It's a real breakthrough in online printing. Most vendors crop (chop?) images to fit the selected size. If a prospective buyer chooses an image of 2:3 aspect ratio (standard for 35mm film and DSLR's) but wants an 8"x10" print, a big chunk of the picture gets lopped off - sometimes user-controlled, sometimes purely arbitrary. Imagekind prints the WHOLE IMAGE in whatever size the user chooses. Instead, it limits the choices to those that fit the aspect ratio. Thus, if my panorama's proportion = pi (1:3.14), the finished print's porportion = pi. Amazing. Even better, if the user buys mat and frame, they are cut to fit the proportion of the print. Good-bye having to make the print fit the desired size. Other online photo labs, take heed; this is the future.


Bad Points

The site lacks basic tools most online print shops have, from Flickr on up.

1. There's no way to group galleries into larger categories (Flickr calls them collections); every gallery sits at the same level in your account. I organize my galleries by theme - but not here. I can't. I think Imagekind conceives its target market as all one category: Fine Art.

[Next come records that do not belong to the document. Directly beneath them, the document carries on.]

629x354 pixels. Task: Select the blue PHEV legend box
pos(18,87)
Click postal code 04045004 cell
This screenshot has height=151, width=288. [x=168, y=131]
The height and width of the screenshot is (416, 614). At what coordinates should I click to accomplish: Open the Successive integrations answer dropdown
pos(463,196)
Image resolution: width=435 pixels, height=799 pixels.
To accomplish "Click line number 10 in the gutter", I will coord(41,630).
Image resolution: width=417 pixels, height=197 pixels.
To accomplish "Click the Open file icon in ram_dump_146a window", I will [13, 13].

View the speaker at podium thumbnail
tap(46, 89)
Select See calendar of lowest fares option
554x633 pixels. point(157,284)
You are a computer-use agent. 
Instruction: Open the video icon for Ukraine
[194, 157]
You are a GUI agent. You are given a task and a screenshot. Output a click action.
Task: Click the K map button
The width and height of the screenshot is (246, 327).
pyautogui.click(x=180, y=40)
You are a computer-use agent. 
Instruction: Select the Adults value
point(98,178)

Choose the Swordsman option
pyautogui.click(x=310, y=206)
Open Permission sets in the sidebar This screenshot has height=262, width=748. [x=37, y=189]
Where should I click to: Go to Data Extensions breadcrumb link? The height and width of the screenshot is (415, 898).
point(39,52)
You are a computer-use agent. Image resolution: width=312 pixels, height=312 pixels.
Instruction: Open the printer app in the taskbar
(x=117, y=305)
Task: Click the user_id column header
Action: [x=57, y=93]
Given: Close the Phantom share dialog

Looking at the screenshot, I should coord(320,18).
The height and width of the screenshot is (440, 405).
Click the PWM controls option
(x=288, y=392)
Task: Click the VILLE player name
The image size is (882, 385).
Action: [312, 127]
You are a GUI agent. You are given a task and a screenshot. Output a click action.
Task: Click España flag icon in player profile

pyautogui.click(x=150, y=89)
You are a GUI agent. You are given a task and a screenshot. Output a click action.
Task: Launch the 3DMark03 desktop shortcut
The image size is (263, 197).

2. Each image can get a title, but it has to do double duty as a filename in the URL. Thus they advise to write it without spaces or special characters. (Imagine newspaper headlines written without spaces or apostrophes.) This makes no sense. Titles are for people to read, filenames are for computers. Separate them functionally. (Flicker assigns arbitrary numbers as filenames.)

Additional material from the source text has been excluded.